__Exercise__:
Rewrite the records starting with the line that contains "What do you see at coordinates (500, 102)" and going on through the line that contains "colorbar-tick-label: −0.2 is", replacing "Identify the location of" with "Find the position of" and leaving everything else unchanged.

__Dataset records__:
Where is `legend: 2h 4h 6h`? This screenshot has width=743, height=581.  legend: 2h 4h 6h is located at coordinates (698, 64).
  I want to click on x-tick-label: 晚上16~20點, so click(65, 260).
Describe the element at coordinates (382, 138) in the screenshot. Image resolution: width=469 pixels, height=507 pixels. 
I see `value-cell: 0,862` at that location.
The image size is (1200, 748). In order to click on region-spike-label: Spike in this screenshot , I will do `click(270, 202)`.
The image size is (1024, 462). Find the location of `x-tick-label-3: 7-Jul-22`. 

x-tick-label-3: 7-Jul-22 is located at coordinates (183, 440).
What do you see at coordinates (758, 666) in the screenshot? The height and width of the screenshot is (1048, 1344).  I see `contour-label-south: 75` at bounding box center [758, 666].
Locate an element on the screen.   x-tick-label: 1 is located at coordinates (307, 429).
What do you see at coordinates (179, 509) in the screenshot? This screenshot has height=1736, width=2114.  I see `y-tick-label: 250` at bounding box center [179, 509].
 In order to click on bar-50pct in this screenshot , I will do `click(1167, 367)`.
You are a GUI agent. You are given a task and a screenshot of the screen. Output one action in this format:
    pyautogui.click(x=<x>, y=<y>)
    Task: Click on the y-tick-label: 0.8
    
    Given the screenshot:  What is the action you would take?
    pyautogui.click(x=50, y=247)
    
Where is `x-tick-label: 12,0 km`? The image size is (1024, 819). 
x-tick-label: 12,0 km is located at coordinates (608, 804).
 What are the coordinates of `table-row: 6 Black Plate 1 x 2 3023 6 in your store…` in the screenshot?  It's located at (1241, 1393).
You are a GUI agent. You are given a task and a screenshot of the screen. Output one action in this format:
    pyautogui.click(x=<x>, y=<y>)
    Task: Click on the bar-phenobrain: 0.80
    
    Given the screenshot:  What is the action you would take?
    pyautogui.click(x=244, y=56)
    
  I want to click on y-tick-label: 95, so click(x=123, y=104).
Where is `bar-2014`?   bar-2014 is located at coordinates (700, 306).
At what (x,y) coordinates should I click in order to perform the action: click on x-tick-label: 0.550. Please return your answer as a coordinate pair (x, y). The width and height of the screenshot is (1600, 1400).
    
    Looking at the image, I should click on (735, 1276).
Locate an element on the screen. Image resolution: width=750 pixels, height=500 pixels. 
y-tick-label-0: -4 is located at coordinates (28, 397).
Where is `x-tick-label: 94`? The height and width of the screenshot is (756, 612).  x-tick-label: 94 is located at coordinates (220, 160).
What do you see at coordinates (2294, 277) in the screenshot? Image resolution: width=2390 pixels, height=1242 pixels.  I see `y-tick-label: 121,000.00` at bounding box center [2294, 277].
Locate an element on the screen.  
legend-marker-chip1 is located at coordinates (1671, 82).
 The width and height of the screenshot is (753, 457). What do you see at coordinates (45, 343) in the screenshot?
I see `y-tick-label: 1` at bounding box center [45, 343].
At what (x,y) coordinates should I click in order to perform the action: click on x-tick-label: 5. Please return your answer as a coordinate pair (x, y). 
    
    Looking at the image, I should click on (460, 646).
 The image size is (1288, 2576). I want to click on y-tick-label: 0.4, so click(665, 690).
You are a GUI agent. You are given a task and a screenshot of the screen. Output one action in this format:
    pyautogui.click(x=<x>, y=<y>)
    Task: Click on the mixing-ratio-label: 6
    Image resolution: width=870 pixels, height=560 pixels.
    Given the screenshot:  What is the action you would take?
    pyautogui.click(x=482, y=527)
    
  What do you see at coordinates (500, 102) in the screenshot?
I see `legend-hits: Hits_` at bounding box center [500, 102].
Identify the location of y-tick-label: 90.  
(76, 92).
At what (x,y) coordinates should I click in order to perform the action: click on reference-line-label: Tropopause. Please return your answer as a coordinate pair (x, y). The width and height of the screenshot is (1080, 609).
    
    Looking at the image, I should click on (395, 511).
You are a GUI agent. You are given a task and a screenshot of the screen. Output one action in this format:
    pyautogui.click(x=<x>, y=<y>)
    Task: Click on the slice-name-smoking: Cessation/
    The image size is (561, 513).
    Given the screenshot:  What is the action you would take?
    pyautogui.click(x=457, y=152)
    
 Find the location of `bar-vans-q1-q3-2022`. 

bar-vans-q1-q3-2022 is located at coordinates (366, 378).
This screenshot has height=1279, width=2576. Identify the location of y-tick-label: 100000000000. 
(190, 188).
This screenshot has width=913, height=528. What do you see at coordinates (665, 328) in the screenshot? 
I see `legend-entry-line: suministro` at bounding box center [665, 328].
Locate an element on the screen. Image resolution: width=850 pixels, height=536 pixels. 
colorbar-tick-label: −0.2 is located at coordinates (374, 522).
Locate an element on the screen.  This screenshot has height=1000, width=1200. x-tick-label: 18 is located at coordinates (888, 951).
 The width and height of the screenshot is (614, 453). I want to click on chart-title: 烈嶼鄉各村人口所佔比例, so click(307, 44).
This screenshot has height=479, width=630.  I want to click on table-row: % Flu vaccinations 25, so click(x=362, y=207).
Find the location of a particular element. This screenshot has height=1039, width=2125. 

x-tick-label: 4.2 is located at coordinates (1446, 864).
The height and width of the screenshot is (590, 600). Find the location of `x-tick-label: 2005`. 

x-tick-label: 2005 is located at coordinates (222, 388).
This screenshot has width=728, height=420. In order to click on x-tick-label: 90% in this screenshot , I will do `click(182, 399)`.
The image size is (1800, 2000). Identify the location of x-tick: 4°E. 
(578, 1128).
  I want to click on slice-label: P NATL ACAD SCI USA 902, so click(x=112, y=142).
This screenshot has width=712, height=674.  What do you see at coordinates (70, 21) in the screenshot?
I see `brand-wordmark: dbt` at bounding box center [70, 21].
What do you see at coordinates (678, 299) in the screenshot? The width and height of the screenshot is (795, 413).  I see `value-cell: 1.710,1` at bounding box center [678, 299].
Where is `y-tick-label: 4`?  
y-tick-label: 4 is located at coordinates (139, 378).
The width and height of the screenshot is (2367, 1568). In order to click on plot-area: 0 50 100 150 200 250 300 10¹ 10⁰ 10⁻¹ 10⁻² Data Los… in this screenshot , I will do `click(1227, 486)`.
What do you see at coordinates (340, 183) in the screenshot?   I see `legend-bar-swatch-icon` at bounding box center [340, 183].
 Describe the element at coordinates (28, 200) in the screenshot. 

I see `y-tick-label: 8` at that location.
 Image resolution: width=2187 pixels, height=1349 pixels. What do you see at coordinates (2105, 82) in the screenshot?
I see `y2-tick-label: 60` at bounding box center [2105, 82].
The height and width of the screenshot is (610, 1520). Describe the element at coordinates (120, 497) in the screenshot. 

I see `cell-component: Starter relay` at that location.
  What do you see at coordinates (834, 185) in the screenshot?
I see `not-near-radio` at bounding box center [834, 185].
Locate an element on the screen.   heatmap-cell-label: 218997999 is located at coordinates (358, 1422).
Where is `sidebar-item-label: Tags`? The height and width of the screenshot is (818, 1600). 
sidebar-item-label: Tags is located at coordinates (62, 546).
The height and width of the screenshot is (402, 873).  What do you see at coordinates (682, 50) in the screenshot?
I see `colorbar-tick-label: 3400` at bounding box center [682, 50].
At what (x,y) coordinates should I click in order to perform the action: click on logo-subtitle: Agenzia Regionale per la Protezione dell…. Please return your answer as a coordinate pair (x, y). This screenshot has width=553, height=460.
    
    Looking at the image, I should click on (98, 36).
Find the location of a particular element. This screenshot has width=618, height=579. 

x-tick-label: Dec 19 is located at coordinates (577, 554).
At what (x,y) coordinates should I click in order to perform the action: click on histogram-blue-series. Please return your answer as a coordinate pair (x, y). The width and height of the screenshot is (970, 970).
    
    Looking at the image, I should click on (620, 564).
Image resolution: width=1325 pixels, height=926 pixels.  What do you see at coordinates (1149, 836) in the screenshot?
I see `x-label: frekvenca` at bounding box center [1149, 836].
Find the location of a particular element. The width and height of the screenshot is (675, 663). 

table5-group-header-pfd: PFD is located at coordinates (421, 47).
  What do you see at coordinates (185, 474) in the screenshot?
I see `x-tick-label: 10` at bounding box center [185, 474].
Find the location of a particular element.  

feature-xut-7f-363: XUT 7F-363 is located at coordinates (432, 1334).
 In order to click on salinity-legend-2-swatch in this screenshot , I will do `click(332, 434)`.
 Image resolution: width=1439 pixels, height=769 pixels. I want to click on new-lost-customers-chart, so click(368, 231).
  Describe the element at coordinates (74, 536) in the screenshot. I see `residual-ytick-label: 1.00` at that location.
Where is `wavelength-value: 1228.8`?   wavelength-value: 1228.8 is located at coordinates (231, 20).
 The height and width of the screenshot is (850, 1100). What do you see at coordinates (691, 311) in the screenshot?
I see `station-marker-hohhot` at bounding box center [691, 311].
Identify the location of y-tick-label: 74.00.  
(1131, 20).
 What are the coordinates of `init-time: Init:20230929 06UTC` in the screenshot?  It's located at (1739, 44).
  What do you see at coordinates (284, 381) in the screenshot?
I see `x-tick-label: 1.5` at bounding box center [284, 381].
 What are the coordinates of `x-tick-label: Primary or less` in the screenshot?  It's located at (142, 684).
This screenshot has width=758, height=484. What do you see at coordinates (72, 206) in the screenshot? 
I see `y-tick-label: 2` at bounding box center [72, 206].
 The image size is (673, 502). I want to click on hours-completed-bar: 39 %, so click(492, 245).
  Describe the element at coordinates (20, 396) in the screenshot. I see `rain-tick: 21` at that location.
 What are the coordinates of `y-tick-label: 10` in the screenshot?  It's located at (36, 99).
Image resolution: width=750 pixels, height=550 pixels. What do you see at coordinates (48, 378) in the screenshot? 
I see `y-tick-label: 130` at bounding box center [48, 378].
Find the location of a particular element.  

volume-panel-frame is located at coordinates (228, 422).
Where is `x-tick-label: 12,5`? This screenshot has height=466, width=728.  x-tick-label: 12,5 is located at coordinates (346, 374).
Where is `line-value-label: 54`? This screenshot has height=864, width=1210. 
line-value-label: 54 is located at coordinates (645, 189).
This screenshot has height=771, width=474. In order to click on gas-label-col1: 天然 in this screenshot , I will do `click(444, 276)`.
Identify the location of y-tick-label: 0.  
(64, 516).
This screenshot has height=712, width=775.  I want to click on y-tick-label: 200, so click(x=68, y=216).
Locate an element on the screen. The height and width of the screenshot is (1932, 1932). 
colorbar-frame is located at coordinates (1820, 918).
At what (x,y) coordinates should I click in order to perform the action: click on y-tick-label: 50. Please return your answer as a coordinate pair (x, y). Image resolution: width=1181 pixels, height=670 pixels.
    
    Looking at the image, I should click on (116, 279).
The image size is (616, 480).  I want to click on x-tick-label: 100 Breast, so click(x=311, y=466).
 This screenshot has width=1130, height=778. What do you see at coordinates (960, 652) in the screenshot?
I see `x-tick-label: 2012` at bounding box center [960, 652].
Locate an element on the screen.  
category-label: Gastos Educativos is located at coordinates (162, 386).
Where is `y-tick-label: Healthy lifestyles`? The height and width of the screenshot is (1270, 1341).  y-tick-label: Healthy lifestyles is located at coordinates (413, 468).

__Expected answer__:
  What do you see at coordinates (500, 102) in the screenshot?
I see `legend-hits: Hits_` at bounding box center [500, 102].
Find the position of y-tick-label: 90.  
(76, 92).
At what (x,y) coordinates should I click in order to perform the action: click on reference-line-label: Tropopause. Please return your answer as a coordinate pair (x, y). The width and height of the screenshot is (1080, 609).
    
    Looking at the image, I should click on (395, 511).
You are a GUI agent. You are given a task and a screenshot of the screen. Output one action in this format:
    pyautogui.click(x=<x>, y=<y>)
    Task: Click on the slice-name-smoking: Cessation/
    The image size is (561, 513).
    Given the screenshot:  What is the action you would take?
    pyautogui.click(x=457, y=152)
    
 Find the location of `bar-vans-q1-q3-2022`. 

bar-vans-q1-q3-2022 is located at coordinates (366, 378).
This screenshot has height=1279, width=2576. Find the position of y-tick-label: 100000000000. 
(190, 188).
This screenshot has width=913, height=528. What do you see at coordinates (665, 328) in the screenshot? 
I see `legend-entry-line: suministro` at bounding box center [665, 328].
Locate an element on the screen. Image resolution: width=850 pixels, height=536 pixels. 
colorbar-tick-label: −0.2 is located at coordinates (374, 522).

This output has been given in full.